Il contest creato da Depositphotos: fotografi creativi contro cliché stock

Party di Max Finogeev. Questa scena rappresenta gli auguri ad un amico per il compleanno sui social media. Il bilanciamento tra due canali di comunicazione, online e offline, si può facilmente perdere la cognizione di come tutto diventi più inconsistente con GIF e smiley. In questo contesto mi ricordo di un'espressione familiare,
Party di Max Finogeev. Questa scena rappresenta gli auguri ad un amico per il compleanno sui social media. Il bilanciamento tra due canali di comunicazione, online e offline, si può facilmente perdere la cognizione di come tutto diventi più inconsistente con GIF e smiley. In questo contesto mi ricordo di un'espressione familiare, "un umano ha bisogno degli esseri umani" del film di "Tarkovsky" Solaris.

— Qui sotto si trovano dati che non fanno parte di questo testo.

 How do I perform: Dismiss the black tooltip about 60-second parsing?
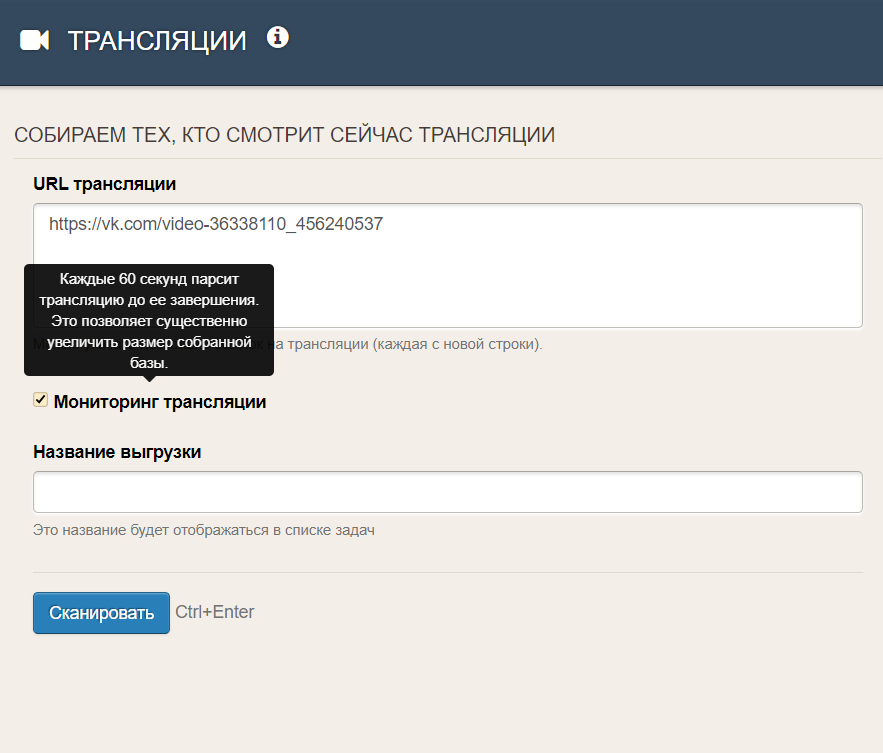[x=148, y=320]
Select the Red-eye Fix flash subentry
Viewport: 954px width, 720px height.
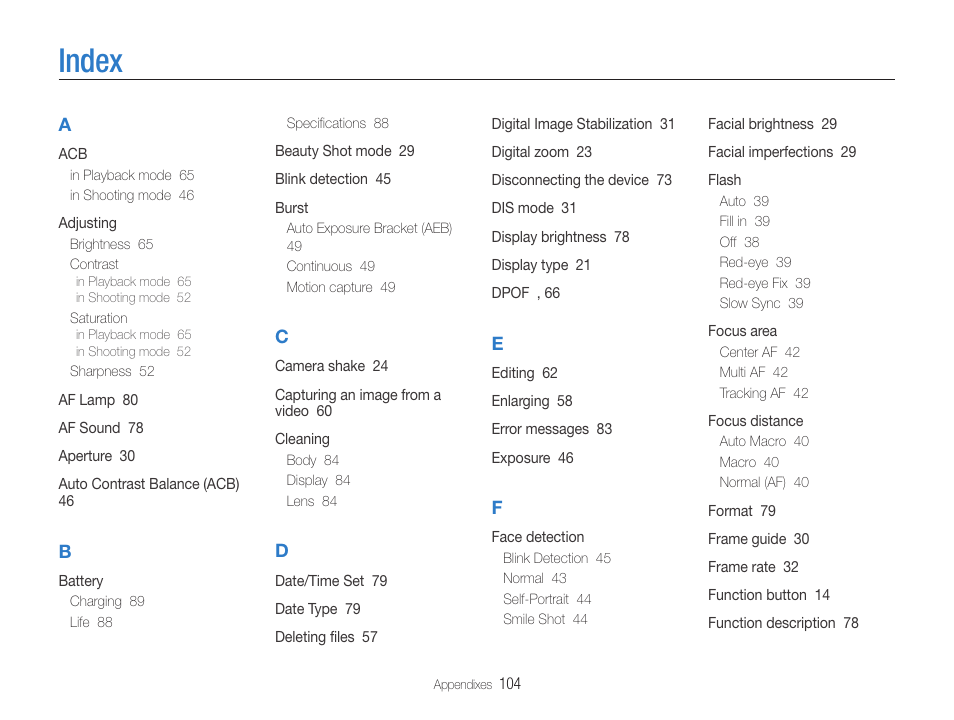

Quella della fotografia di stock è una grande industria che coinvolge le persone più creative sulla terra: fotografi che producono contenuti e designer che usano le immagini. È un settore che cambia rapidamente ed è sempre in cima alle nuove tendenze della fotografia e del design. Allora come mai vediamo una grande quantità di immagini obsolete, stereotipate e noiose intorno a noi? 

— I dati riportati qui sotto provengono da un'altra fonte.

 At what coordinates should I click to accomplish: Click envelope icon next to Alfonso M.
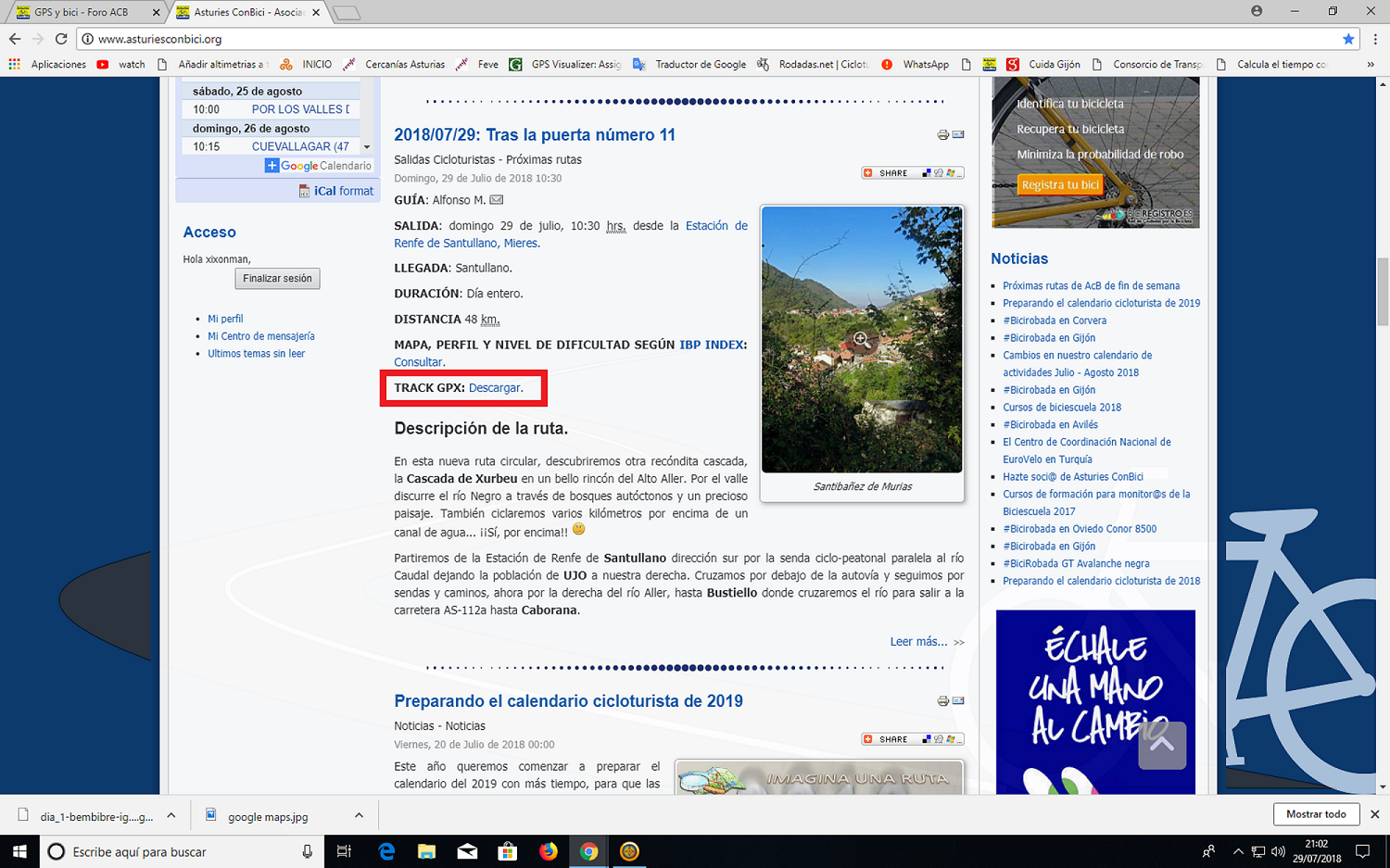tap(497, 200)
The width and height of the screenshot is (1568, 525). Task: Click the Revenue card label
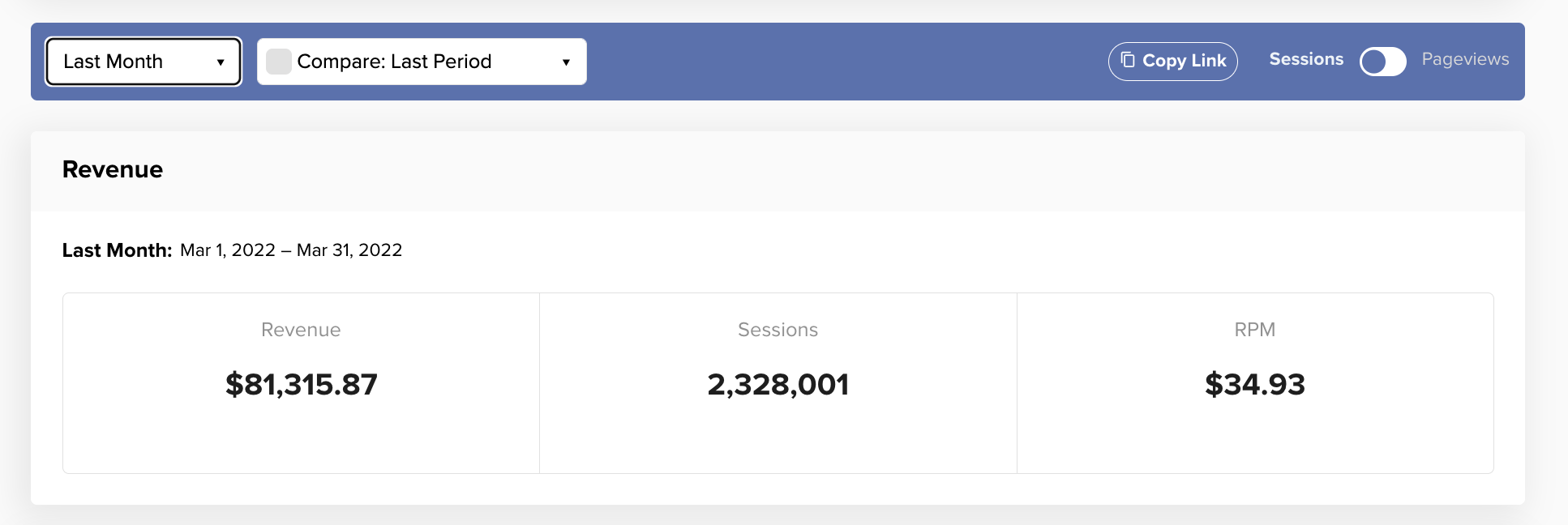pyautogui.click(x=301, y=330)
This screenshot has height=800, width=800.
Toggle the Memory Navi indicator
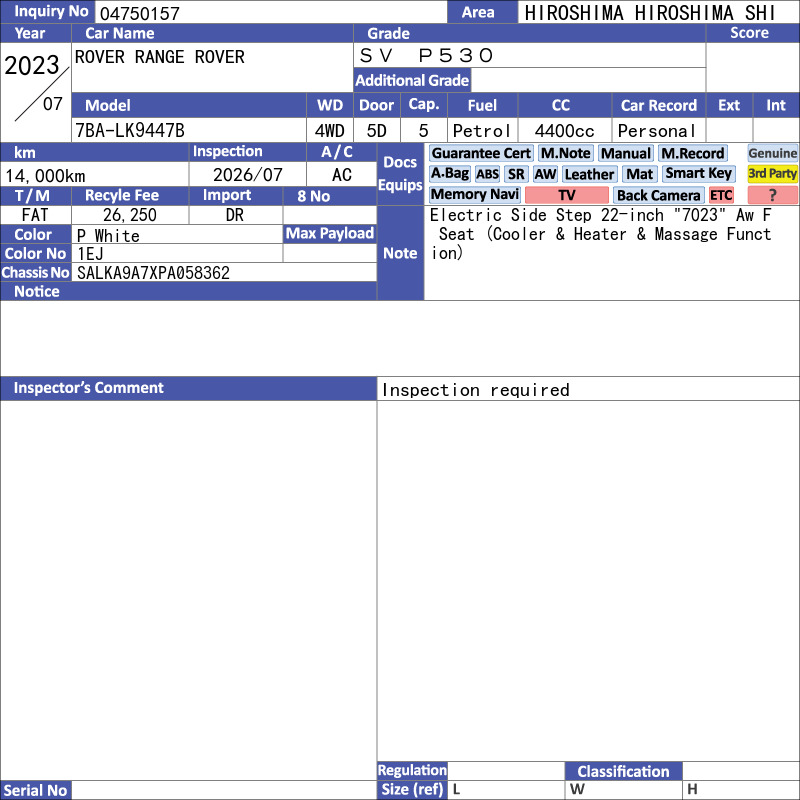(475, 195)
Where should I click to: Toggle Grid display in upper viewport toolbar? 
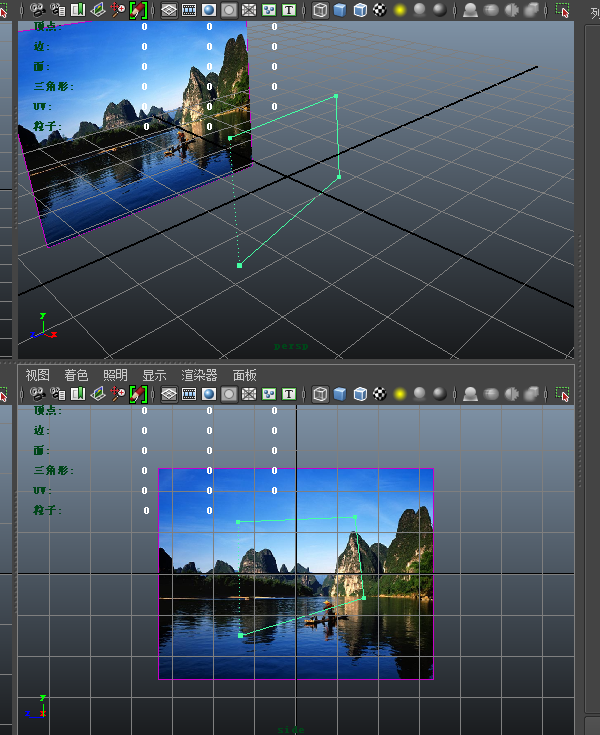click(168, 10)
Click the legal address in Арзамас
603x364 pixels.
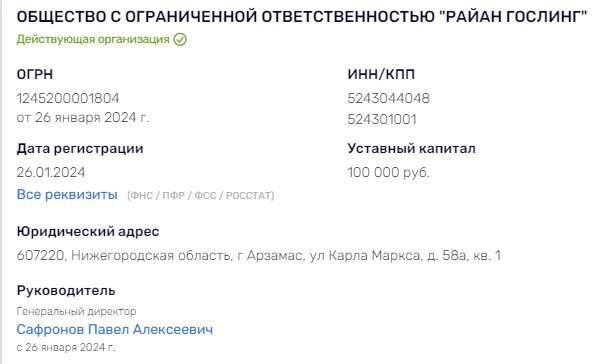259,255
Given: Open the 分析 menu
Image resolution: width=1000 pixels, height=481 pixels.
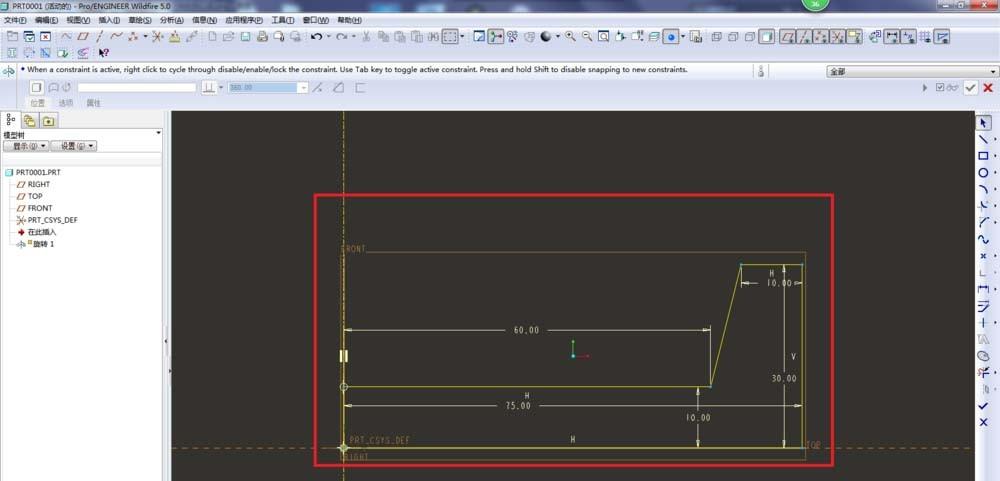Looking at the screenshot, I should tap(171, 20).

Gli stereotipi continuano ad aumentare nella cultura visiva e la ragione di questo è la pigrizia. È molto più facile seguire i cliché e rispettare le interpretazioni standard. Per esempio, il ritratto di un uomo d’affari in tailleur. Ci vorrebbe più riflessione e impegno per immortalare un uomo d’affari (o una donna) in modo più fantasioso.

Depositphotos ha chiesto a cinque fotografi di talento specializzati in diversi generi di reinventare i cliché più comuni:

  • una donna che mangia insalata,
  • una famiglia felice,
  • una riunione d’affari,
  • una festa,
  • una signora che fa shopping e
  • un germoglio.

Avevano un solo giorno, fino a sei modelli e un paio di location per realizzare le loro storie.

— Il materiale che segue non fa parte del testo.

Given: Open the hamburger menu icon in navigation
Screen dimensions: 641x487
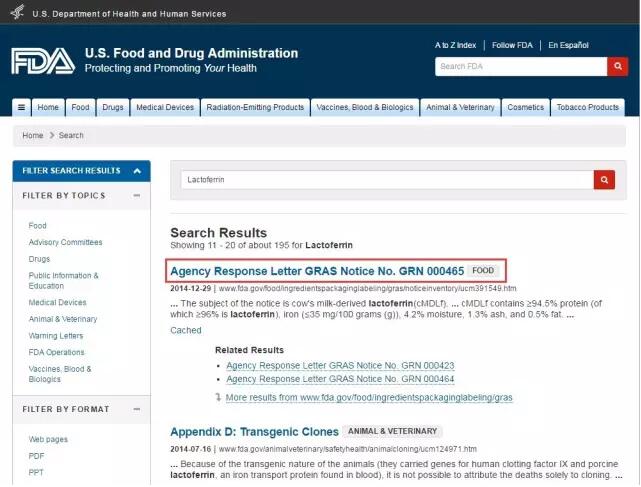Looking at the screenshot, I should [x=21, y=107].
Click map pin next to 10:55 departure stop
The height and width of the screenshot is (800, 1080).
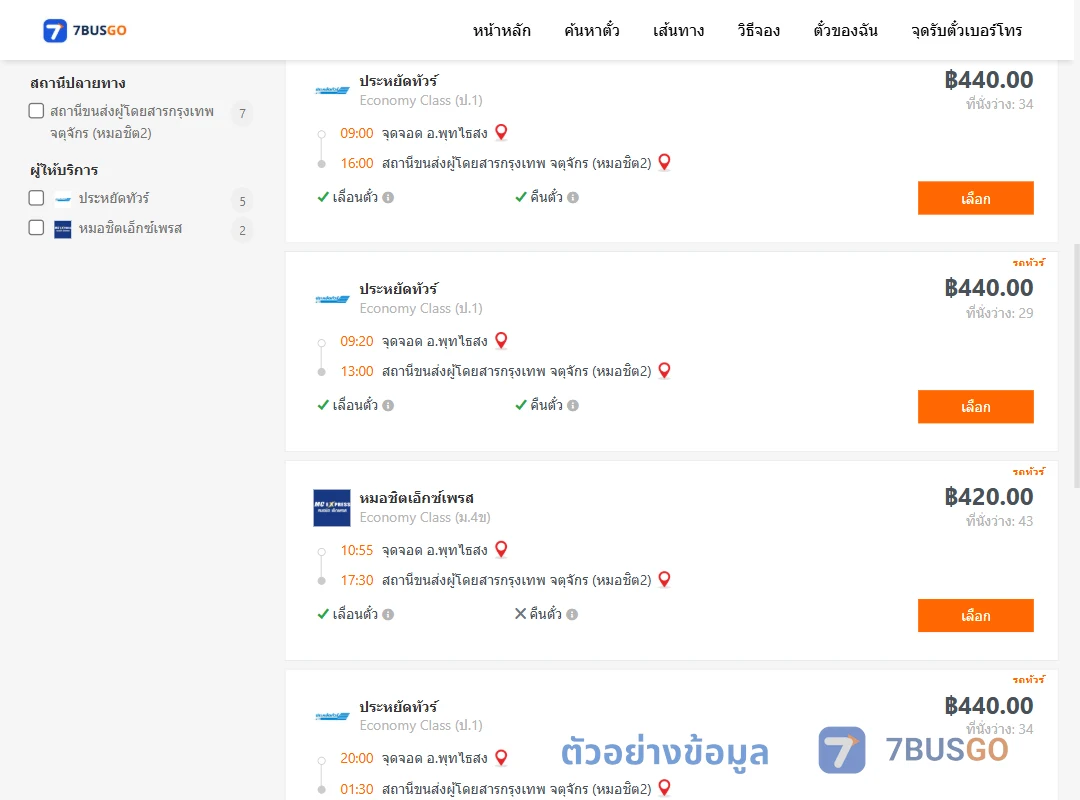(501, 549)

Sono stati ospitati nei nuovi studi fotografici Lightfield Production  dove, all’interno dei 3.000 m2 degli studi e delle diverse ambientazioni a disposizione, hanno potuto dare vita al brief indicato, senza limiti alla loro creatività.

Ecco quello che hanno creato.

Fotografo di ritratti e paesaggi: Roman Pashkovskiy

Roman ha realizzato scatti per Kovalskaya, Sadochok, Kyivstar, Pepsi, Lexus, Lipton, Petcube, Fedoriv, Bird in Flight, The Village, Uklon e molti altri. Ha collaborato anche con Vogue, ELLE Ucraina, Marie Claire, Esquire, Forbes e Harper’s Bazaar. I ritratti di Jamala e Dmitrii Shurov fatti da Roman Pashkovskiy sono stati utilizzati rispettivamente per le copertine dell’album per «Podikh» e «Take Off». Attualmente, Roman Pashkovskiy sta esplorando il tema dell’interazione tra uomo e natura, fotografando per lo più paesaggi urbani che sono raccolti in un progetto separato.

«Ho immaginato questo progetto come una sorta di lotta contro i cliché. La fotografia di stock è, dopo tutto, per lo più fatta di cliché; una collezione di immagini stereotipate che sono dettate dal mercato. Ci sono regole definite per il gioco, gli algoritmi e i tipi particolari di esecuzione. L’opportunità di ripensare a questo aspetto si è rivelata veramente utile. A me personalmente ha dato la possibilità di guardare alla realizzazione e all’esecuzione del mio lavoro in una nuova luce. In un periodo di tempo molto breve, sono riuscito a raggiungere qualcosa che ha anche aperto i miei orizzonti in un modo diverso.»

Fotografa d’arte: Polina Karpova

Polina vive e lavora a Kharkiv. Ha studiato all’Accademia di Arte e Design di Kharkiv. È un membro della Ukrainian Photography Alternative. Ha partecipato a numerose mostre personali e collettive in Ucraina e all’estero. Lavora da freelance come costumista e stilista per progetti musicali e produzioni teatrali ucraine.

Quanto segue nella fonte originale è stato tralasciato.